::: Given records :::
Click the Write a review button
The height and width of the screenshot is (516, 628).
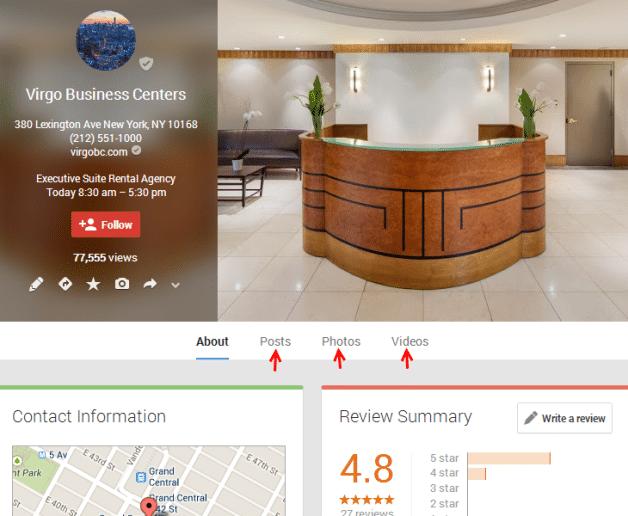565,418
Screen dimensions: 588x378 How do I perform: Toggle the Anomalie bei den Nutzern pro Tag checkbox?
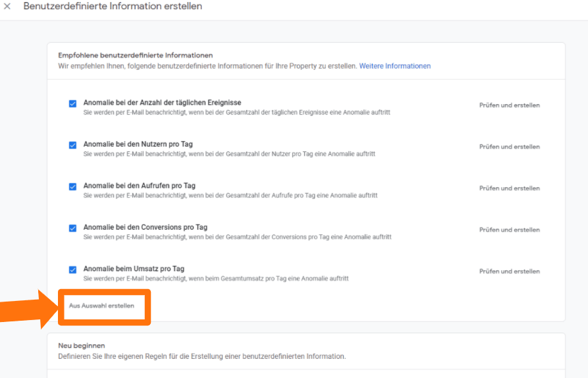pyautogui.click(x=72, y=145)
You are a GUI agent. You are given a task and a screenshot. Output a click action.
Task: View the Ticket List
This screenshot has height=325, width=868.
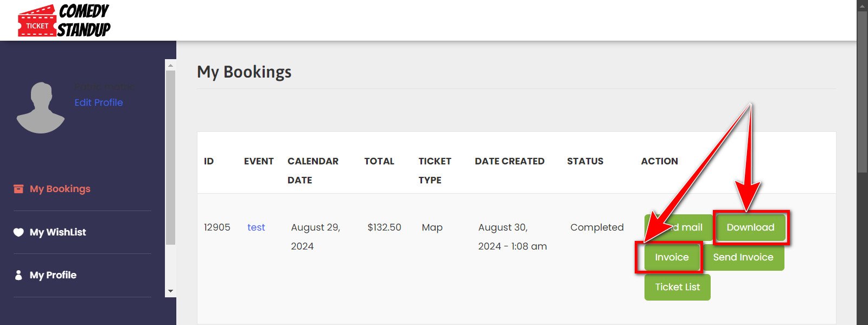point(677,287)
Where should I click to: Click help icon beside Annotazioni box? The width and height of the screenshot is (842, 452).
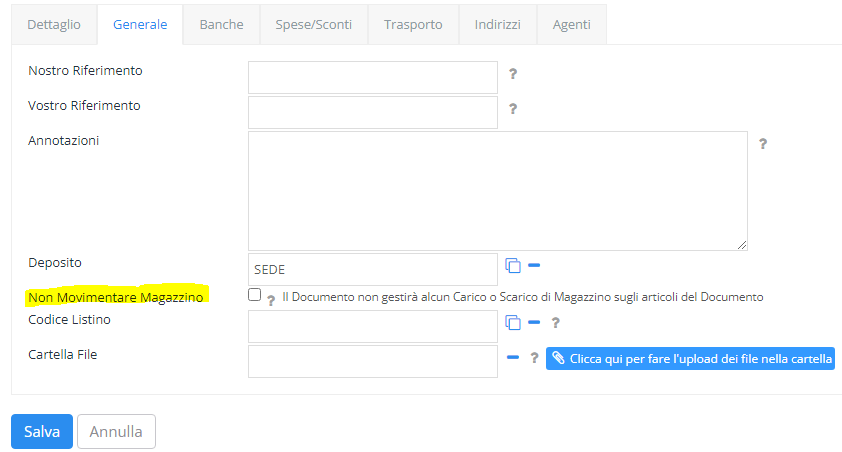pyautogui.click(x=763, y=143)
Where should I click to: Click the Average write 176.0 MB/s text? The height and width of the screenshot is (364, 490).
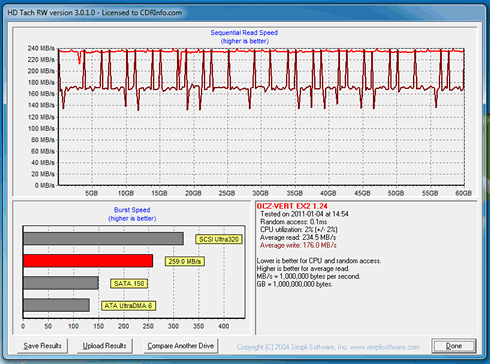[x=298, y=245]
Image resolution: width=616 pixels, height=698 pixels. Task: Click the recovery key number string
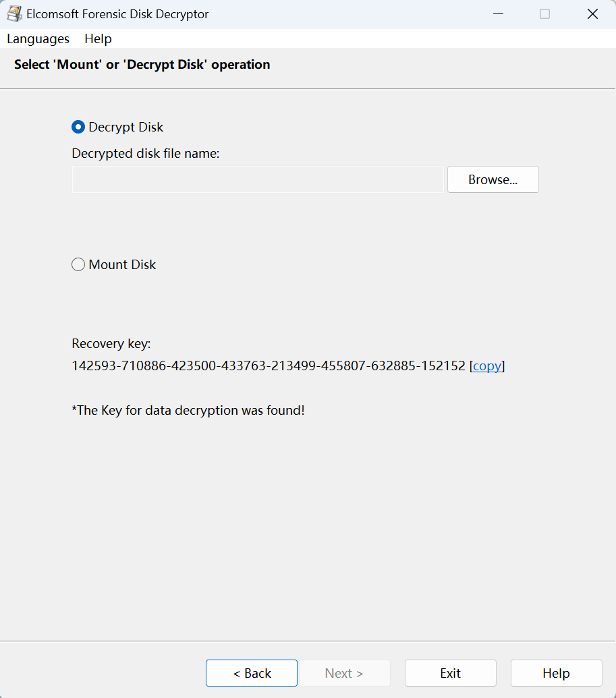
:::
→ **What you should do**:
Print all data above verbatim, except pictures.

→ **Result for this task**:
Click the Write a review button
The height and width of the screenshot is (516, 628).
565,418
Screen dimensions: 588x378 How do I perform: Toggle the Anomalie bei den Nutzern pro Tag checkbox?
pyautogui.click(x=72, y=145)
You are a GUI agent. You are given a task and a screenshot. Output a click action.
Task: View the Ticket List
This screenshot has height=325, width=868.
point(677,287)
Where should I click to: Click help icon beside Annotazioni box? The width and height of the screenshot is (842, 452).
pyautogui.click(x=763, y=143)
Where should I click to: Click the Average write 176.0 MB/s text? The height and width of the screenshot is (364, 490).
[x=298, y=245]
Image resolution: width=616 pixels, height=698 pixels. Task: Click the recovery key number string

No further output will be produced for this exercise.